Keywords: therapeutic AI, evaluation metrics, fairness, clinical deployment, accountability, machine learning, medical AI, subgroup fairness, tail risk, AUC, performance metrics
TL;DR: Standard ML metrics like AUC encode implicit social norms about acceptable risk; we prove high AUC can mask severe subgroup failures, and propose a framework linking metric choices to explicit clinical accountability.
Abstract: Clinical and regulatory discussions about trustworthy therapeutic AI speak in ethical and legal terms, while technical work reports performance through AUC, F1, PPV, or survival concordance. The mapping between these numerical summaries and the social norms they support is implicit and often incoherent. This gap is acute for therapeutic AI systems built on spatially resolved data---such as digital pathology, radiology, and spatial omics---where models guide target selection, biomarker discovery, and responder prediction.

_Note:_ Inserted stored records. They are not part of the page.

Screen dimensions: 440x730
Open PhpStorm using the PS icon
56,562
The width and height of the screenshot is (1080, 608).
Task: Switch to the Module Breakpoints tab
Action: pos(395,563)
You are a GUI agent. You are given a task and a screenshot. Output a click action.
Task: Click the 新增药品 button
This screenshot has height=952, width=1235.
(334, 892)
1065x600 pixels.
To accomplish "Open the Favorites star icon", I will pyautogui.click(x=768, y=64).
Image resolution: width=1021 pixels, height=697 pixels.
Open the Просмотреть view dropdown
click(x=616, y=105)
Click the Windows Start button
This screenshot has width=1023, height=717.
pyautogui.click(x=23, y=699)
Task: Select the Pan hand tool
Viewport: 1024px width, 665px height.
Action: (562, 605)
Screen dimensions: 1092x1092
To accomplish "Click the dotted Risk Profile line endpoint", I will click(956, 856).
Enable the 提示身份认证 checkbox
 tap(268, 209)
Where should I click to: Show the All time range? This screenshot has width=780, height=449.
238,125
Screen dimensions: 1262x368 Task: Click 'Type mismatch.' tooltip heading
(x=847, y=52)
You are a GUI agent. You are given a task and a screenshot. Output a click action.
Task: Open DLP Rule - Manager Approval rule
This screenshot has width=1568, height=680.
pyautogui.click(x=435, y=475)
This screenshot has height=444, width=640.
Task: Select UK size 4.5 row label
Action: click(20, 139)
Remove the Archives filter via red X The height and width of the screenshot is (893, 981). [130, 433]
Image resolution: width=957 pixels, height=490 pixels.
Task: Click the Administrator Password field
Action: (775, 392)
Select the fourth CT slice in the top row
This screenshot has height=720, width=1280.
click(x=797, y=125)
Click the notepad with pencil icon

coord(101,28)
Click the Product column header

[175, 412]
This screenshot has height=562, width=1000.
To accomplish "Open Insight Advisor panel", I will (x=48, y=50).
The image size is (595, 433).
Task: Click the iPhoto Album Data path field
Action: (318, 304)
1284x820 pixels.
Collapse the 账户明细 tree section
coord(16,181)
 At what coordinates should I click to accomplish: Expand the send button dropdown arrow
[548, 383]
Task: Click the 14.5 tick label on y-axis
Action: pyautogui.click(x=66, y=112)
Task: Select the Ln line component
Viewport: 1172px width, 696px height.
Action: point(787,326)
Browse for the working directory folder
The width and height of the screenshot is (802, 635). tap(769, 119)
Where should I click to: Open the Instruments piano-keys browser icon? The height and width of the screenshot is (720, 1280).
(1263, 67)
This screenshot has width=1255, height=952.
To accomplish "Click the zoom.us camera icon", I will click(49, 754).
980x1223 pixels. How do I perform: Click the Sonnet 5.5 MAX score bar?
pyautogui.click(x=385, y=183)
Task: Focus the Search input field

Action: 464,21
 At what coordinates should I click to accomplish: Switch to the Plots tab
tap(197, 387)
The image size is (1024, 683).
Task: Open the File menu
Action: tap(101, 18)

We provide a technical--normative analysis of common evaluation metrics. We formalize metric families by their aggregation operations: expectation-based (expected loss; AUC as a U-statistic over pairs), quantile/tail-based (median, upper quantiles, CVaR), supremum-type (worst-group risk, minimax regret), thresholded confusion-matrix ratios (PPV/precision, sensitivity, F1), and ranking metrics (top-$k$, average precision). For each family we identify the implicit social norm: maximizing average benefit, protecting typical patients, guarding against worst-case harms, or prioritizing top-predicted benefit.
We prove an incompatibility result showing that high AUC can coexist with very low worst-group sensitivity under deployment-relevant thresholding, and we illustrate further incompatibilities via clinical examples. We then propose a metric design framework: (i) explicit normative declarations, (ii) multi-objective evaluation with subgroup and tail-risk constraints, and (iii) deployment checklists tying thresholds to institutional responsibilities. The goal is not to replace ethical debate with formulas, but to make explicit and auditable the value judgments encoded by metric choices.